» **Work to be completed**:
Only lines holding "Viewport" are needed; copy each of them from the data below.

----- The input

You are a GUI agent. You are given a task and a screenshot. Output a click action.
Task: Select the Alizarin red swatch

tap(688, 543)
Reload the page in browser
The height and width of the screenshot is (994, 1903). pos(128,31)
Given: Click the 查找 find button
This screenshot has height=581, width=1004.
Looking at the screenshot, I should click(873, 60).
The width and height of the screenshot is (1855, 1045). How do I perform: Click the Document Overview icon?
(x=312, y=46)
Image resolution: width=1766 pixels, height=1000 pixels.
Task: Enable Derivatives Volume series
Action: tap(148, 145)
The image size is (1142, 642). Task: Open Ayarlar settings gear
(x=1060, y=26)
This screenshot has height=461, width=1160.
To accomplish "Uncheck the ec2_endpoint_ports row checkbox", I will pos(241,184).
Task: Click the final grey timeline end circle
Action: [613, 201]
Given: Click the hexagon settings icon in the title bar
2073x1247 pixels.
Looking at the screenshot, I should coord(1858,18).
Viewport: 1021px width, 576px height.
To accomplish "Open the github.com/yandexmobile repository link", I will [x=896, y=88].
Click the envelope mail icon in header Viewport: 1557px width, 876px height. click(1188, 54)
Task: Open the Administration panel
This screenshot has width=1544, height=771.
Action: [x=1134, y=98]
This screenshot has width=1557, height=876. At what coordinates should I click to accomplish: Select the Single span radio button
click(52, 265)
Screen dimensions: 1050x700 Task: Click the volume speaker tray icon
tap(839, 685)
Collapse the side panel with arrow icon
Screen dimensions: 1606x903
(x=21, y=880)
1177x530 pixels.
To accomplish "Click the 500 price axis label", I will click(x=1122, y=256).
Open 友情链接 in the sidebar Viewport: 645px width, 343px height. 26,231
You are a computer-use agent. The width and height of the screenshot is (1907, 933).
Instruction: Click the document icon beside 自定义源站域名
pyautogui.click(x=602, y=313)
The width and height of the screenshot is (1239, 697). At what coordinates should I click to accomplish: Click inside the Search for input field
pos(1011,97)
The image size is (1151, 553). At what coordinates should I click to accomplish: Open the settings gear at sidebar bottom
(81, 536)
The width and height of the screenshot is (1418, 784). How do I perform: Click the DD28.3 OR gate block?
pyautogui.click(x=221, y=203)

----------

» **Task answer**:
Viewport: 1021px width, 576px height.
Click the envelope mail icon in header Viewport: 1557px width, 876px height. click(1188, 54)
Open 友情链接 in the sidebar Viewport: 645px width, 343px height. 26,231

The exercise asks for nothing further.